---------- Text provided ----------

Hence, a crucial step towards reducing DOM to a set of parameters is to identify stable covariation across the observed patterns.
This is a non-trivial enterprise given the intricate crosslinguistic diversity in this domain and the huge amount of variable patterns to be accounted for. To provide an example, in her attempt to list the properties which define the manifestations of DOM in two languages of the same sub-family (Spanish and Romanian), Irimia [32] has singled out 30 points of variation, which are likely to increase considerably when extending the crosslinguistic typological coverage. In this scenario, the task of identifying covariation patterns over such a huge amount of properties can only be accomplished through complementing theoretical investigations with data analysis, a combined approach that will reveal empirical generalizations in the data not immediately detectable through qualitative investigation only.
3) A PARAMETER SETTING ALGORITHM
Parameters are conceived as abstract rules encoded in the mental grammar of each speaker. The framework adopted by the PCM assumes that, during the process of language acquisition, speakers add a parameter to their grammar only if its manifestations are available in the primary data: otherwise, that parameter does not become part of the grammar [19]. Thus, {+parameter P} encodes an addition, while {−parameter P} represents the absence of the relevant rule.
To concretely set parameters, one must check, for each manifestation, whether it is actualized or not in a given language. A parameter is set to {+} if at least one of its manifestations is unambiguously observed in the language.
Parameters are sometimes associated with negative evidence: ungrammatical patterns can in fact be regarded as parameter manifestations [19]. However, in this model, negative evidence alone cannot be regarded as the only evidence used to set a parameter: for it to be acquirable, each parameter must be associated with at least one positive manifestation [19]. If no manifestation is observed, the default value is assigned (meaning that the parameter is not active).
Yet, negative evidence might pose a challenge for the parametrization of DOM: admittedly, crucial insights into the nature of this phenomenon come from ungrammaticality. For example, the literature contains wide debates about whether DOM in Romance is an accusative structurally, despite its oblique (dative/locative) form [34][35][36]. The empirical evidence needed, in most cases, presupposes what would qualify as negative evidence (e.g., impossibility of DOM co-occurrence with SE passives and impersonals), while explicit evidence indicating an accusative syntax (e.g., agreement patterns restricted to accusatives and not obliques, accusative clitic doubling) might not be always available.

----------

> _Exercise task A_
In the text on DOM parameters, how many points of variation did Irimia single out for Spanish and Romanian?
> _Exercise task B_
Do these statements agree with the text on DOM parameters? Answer yes or no for each and quote the deciding words.
(i) A parameter is set to {+} when at least one of its manifestations is unambiguously observed in the language.
(ii) In this model, negative evidence by itself is enough to set a parameter.
(iii) When no manifestation is observed, the parameter is active by default.
> _Exercise task C_
Rewrite everything in the text on DOM parameters from "3) A PARAMETER" down to "in the language.", changing "grammar" to "competence".
The listing that comes next is separate material and is unrelated to the text on DOM parameters.

---------- Given material ----------

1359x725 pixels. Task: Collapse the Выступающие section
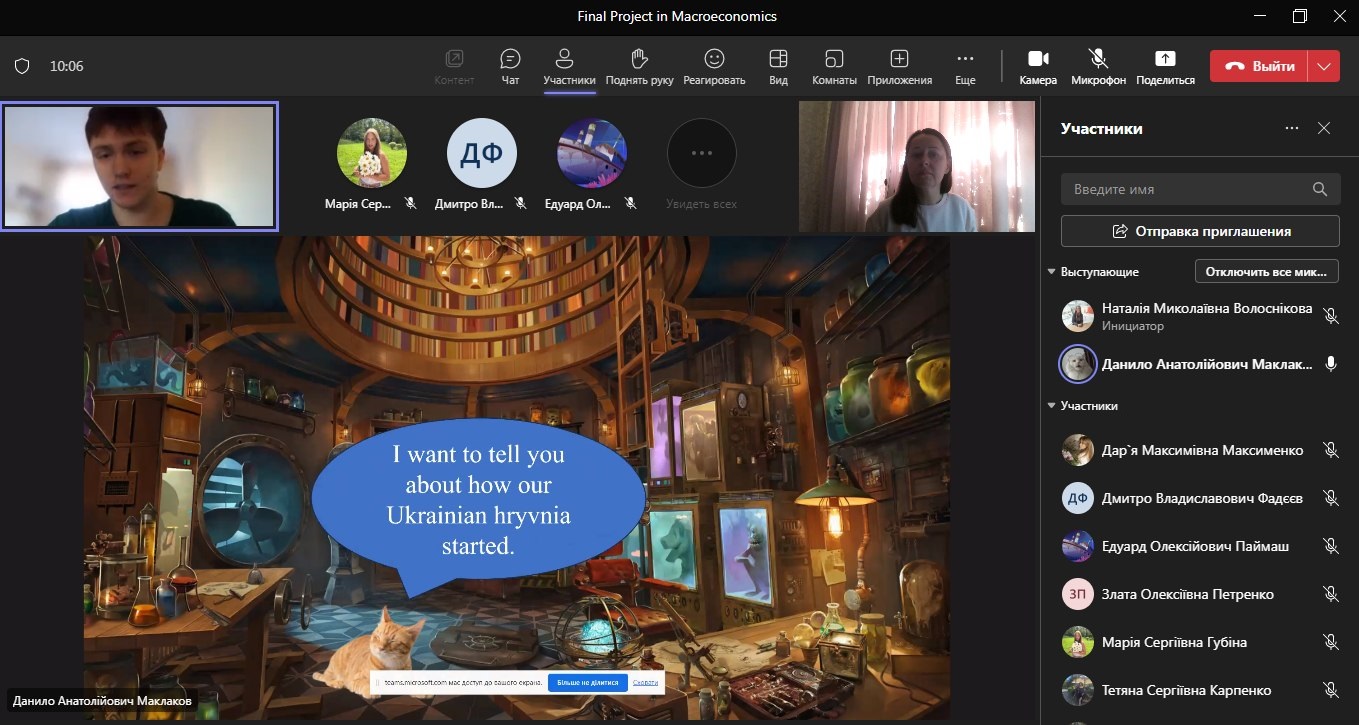(x=1052, y=272)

----------

> _Written response A_
Irimia singled out 30 points of variation.

> _Written response B_
(i) Yes: "A parameter is set to {+} if at least one of its manifestations is unambiguously observed in the language."
(ii) No: "negative evidence alone cannot be regarded as the only evidence used to set a parameter"
(iii) No: "If no manifestation is observed, the default value is assigned (meaning that the parameter is not active)."

> _Written response C_
3) A PARAMETER SETTING ALGORITHM
Parameters are conceived as abstract rules encoded in the mental competence of each speaker. The framework adopted by the PCM assumes that, during the process of language acquisition, speakers add a parameter to their competence only if its manifestations are available in the primary data: otherwise, that parameter does not become part of the competence [19]. Thus, {+parameter P} encodes an addition, while {−parameter P} represents the absence of the relevant rule.
To concretely set parameters, one must check, for each manifestation, whether it is actualized or not in a given language. A parameter is set to {+} if at least one of its manifestations is unambiguously observed in the language.